Overall car sales in Spain will likely total 810,700 vehicles this year, down 51 percent from 2007, when 1.61 million cars were sold in the market. That level won’t be reached again this decade, according to Jonathon Poskitt, an analyst with LMC Automotive in Oxford, England.

“The real issue is that there appears to be no quick fix on the horizon,” said Poskitt. “The euro-zone crisis is hammering confidence in the region, and Spain in particular has a massive problem with the unemployment rate.” The European car market has fallen 13 percent over the past four years.


Production Cuts

Carmakers in Spain are responding by trimming production. Ford Motor Co. will furlough 4,000 workers for 39 days at its assembly plant in Valencia next year. Renault SA plans to temporarily lay off 2,295 workers at its plant in Valladolid for as many as 29 days in 2012. The French carmaker will also suspend the night shift at its Palencia plant starting in January.

The bleak outlook for the Spanish market is pushing Seat and other local auto companies to expand into other markets. The VW unit will start sales in China next year and is broadening its product offering with the new Mii city car. It’s also updating its Ibiza and Leon compacts and the Toledo sedan.

“Seat has to respond to the challenges of a complicated situation, chiefly in our home market,” Paul Sevin, the Spanish brand’s sales chief, said in an interview. “Seat’s overall performance makes us upbeat and definitely represents an improvement over 2010. Seat’s success does not depend on a single market.”

Seat narrowed its operating loss to 101 million euros in the first nine months of 2011 from 218 million euros a year earlier. Revenue rose 6 percent to 3.96 billion euros.



‘Broken’ Market

Cie Automotive SA, a car parts supplier based in Bilbao, is also escaping the market’s slump by pursuing sales outside Spain, where it generates only about 5 percent of its total revenue.

“The market here is broken, but has clearly reached a bottom and should start a recovery during the second half of next year,” Chairman Anton Pradera said in an interview. Cie’s clients include VW, Renault, Ford and General Motors Co. GM’s money-losing Opel unit operates a factory in Zaragoza.

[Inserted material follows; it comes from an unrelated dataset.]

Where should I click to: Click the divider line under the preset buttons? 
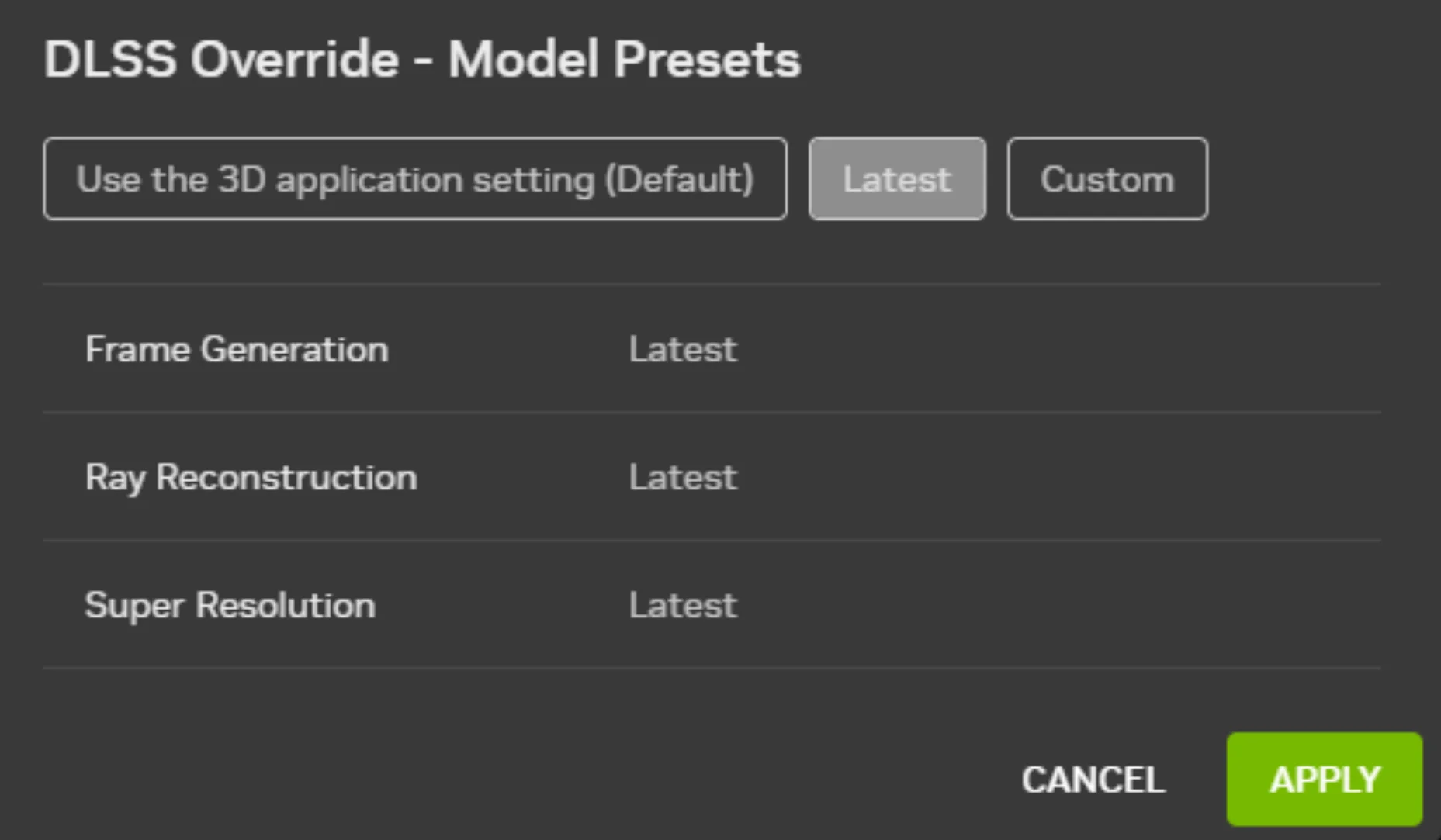pos(711,285)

Without labor market reforms, the Spanish auto industry could be in for further cuts as growth shifts to Asia making the Spanish plants potentially expendable amid an overcapacity glut in Europe, said Ricardo Mateo, an economics professor at Universidad de Navarra in Pamplona.

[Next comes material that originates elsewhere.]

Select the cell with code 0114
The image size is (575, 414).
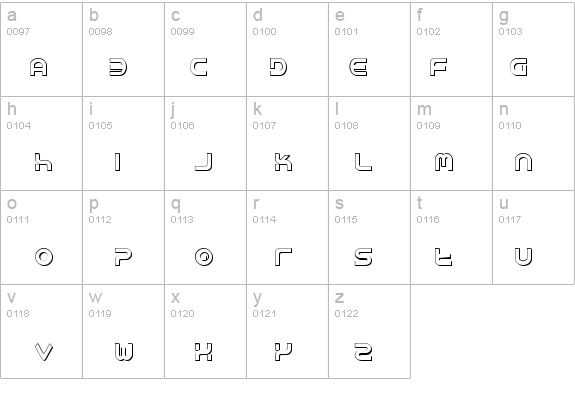click(x=288, y=237)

“Without more flexibility, there’s no future for this industry,” Mateo said. “Labor costs and taxes in Spain are high, unions very strong, and the industry needs to remain competitive as cars are now also produced in China, Korea, India and South Africa.”


‘Driving a Renault’

Customers are adapting to the new reality. Juan Ramon Valdivia, 19, who works at his family’s restaurant in Malaga on Spain’s southern coast, is looking to unload his Cayenne for a less expensive VW or Peugeot.

“I didn’t pay much attention to price before, but now I do,” said Valdivia, who’s adjusting his priorities after revenue at the restaurant declined 30 percent over the past two years. “The Cayenne consumes too much gasoline.”

While Valdivia and Murga have turned into ready sellers of their Cayennes, the availability of high-end used cars hasn’t helped dealers like Angel Rodriguez, sales manager at Arguelles Automoviles in Madrid, who said revenue is down 60 percent from peak times and profit margins have tumbled 50 percent.

The Cayenne was the “favorite car for many people, especially in the construction industry,” said Rodriguez, who’s been selling cars for 30 years. “Later many found out they couldn’t afford it, or even pay for it at all, and I see them now driving a Renault.”